[Saved entries]
↓

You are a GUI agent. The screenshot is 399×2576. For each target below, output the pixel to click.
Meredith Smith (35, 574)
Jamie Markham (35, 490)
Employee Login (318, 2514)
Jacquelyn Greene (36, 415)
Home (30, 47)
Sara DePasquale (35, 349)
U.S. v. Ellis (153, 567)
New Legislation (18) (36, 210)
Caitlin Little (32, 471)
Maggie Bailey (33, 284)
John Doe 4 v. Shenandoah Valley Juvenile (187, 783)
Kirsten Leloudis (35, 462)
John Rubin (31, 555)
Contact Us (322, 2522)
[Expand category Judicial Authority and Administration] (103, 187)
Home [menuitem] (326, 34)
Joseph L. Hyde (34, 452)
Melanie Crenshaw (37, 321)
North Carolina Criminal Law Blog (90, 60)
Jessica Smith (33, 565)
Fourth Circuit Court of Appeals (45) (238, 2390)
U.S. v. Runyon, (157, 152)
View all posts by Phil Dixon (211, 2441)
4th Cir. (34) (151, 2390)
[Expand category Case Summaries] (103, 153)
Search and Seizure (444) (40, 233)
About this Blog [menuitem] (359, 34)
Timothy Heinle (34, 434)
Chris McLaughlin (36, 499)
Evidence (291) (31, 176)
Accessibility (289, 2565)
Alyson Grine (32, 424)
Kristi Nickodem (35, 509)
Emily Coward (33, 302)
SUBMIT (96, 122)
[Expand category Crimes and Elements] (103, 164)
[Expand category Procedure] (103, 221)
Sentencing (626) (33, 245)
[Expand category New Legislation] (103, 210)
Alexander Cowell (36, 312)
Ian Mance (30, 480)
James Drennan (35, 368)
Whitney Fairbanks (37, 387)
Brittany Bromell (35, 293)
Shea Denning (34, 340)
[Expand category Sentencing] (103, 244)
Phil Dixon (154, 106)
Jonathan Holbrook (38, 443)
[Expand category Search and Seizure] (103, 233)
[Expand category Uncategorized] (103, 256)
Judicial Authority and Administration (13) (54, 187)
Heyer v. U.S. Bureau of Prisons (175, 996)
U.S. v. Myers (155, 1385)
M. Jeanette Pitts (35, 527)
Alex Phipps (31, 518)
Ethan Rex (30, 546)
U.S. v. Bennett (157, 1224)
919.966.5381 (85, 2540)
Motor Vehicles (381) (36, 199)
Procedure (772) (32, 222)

↑

Your assignment ▸ If a line in the entries holds the string "Seizure", copy it.

Response below ▸
Search and Seizure (444) (40, 233)
[Expand category Search and Seizure] (103, 233)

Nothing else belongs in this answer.